The Shanghai Property Developer Index (Bloomberg Code: SHPROP) measures the performance of the 33 largest property companies of the Shanghai Composite (Figure 1). The 5-year chart depicts a classic deflating bubble that burst in 2008 after rising 10x from 2005 to 2008. Following the reflexive bounce from late 2008 thru July of 2009, the index has dropped 40% to 3,675 today.

Figure 1. Shanghai Property Index
Shanghai Property Index
Source: Bloomberg

Despite the decline in Chinese property stocks, Chinese property prices have continued to rise (Figure 2). Even though prices dropped slightly during the 2008 financial crisis, price gains quickly resumed and prices are now 60% higher than they were just 3 years ago.

Figure 2. National Property Prices for China (RMB/sqm)
China National Property Prices

Severe price increases alone do not signal the top of a bubble. However, China's property boom has been fueled by a tremendous amount of debt, and if loan growth slows even slightly, prices can quickly tumble. The rapid growth in residential mortgage loans (Figure 3) and property developers' loans (Figure 4) suggests that the Chinese real estate boom is likely to end when loan growth slows.

Figure 3. Residential Mortgage Loans
China Residential Mortgage Loans

Figure 4. Property Developers' Loans
China Property Developer's Loans

Finally, housing affordability (Figure 5) has declined to unsustainable levels. Although the national average of home price affordability is reasonable, prices in major cities such as Shanghai, Shenzhen and Beijing are extremely stretched. In those cities, mortgage payments are greater than 80% of annual income.

Figure 5. Mortgage Payment/ Annual Income: Four Major Cities
China: Mortgage Payment/Annual Income: Four Major Cities

Nobody can predict when a bubble will pop.
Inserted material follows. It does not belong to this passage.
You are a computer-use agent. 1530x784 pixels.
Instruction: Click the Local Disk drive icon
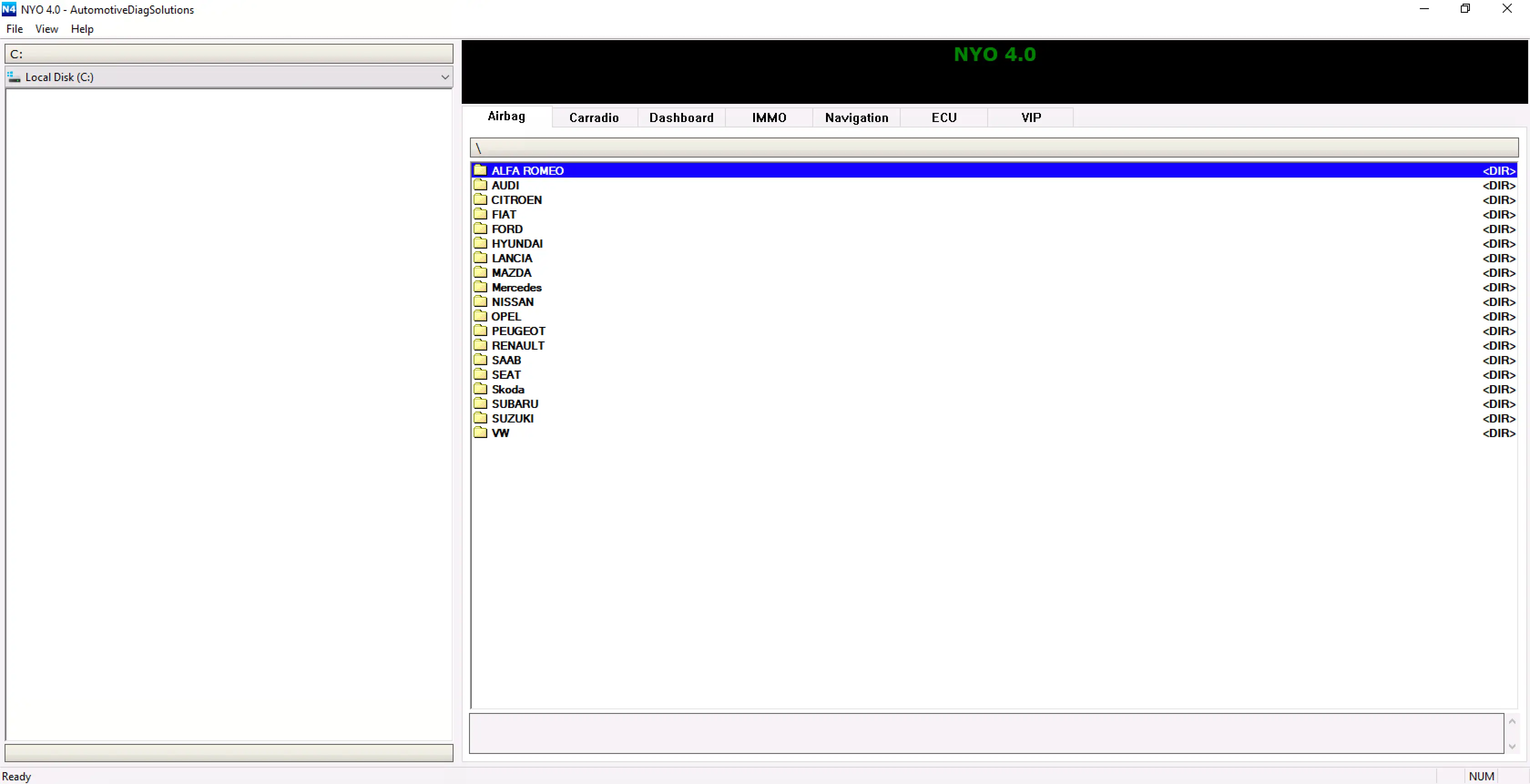click(13, 77)
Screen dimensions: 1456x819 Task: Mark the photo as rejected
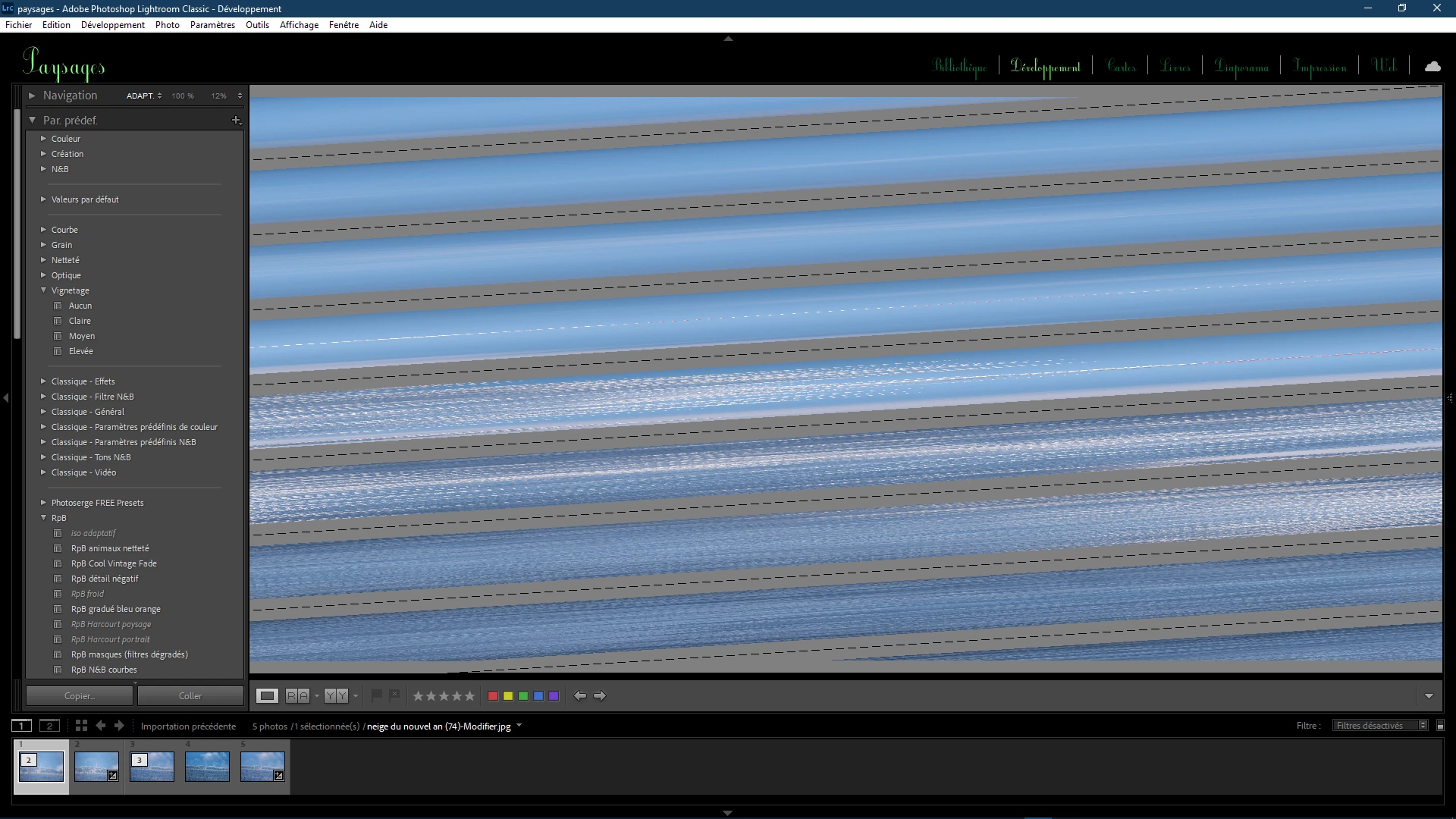[x=394, y=695]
However, the recent measures and comments by Chinese officials clearly indicate their intentions to cool the market. For instance, on April 15, 2010, Chinese central bank adviser Li Daokui stated that the surging property market is having its "last madness" and that speculators "don't realize how strong and resolute the political will is among top leaders to curb price gains."¹ Among other new measures, China has curbed loan growth to buyers of second and third homes and has suspended lending to buyers who cannot provide tax returns or proof of social security contributions.
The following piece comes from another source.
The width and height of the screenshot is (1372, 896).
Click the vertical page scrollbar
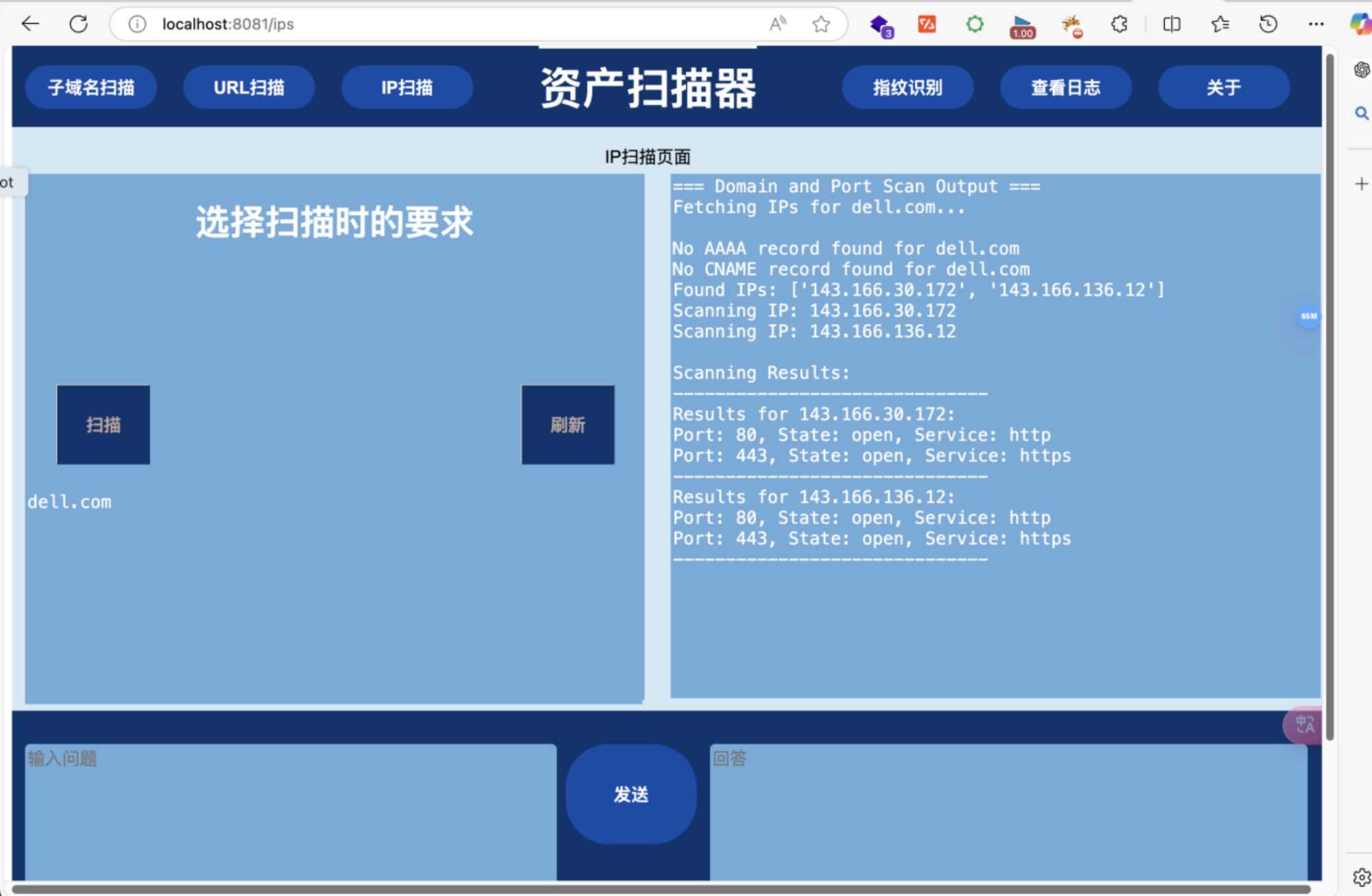coord(1329,398)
Easy money and a surge in mortgage lending has fueled a real estate bubble in China. Home prices are no longer affordable for the average citizen in major Chinese cities, and the Chinese Government is taking steps to slow the market's momentum. The decline in the Shanghai Property Developer Index indicates that the market believes that the Government's measures will succeed, yet commodities and other financial markets have largely ignored the policy changes. Perhaps investors will soon pay closer attention to the risk that the Chinese real estate market poses to the global growth story.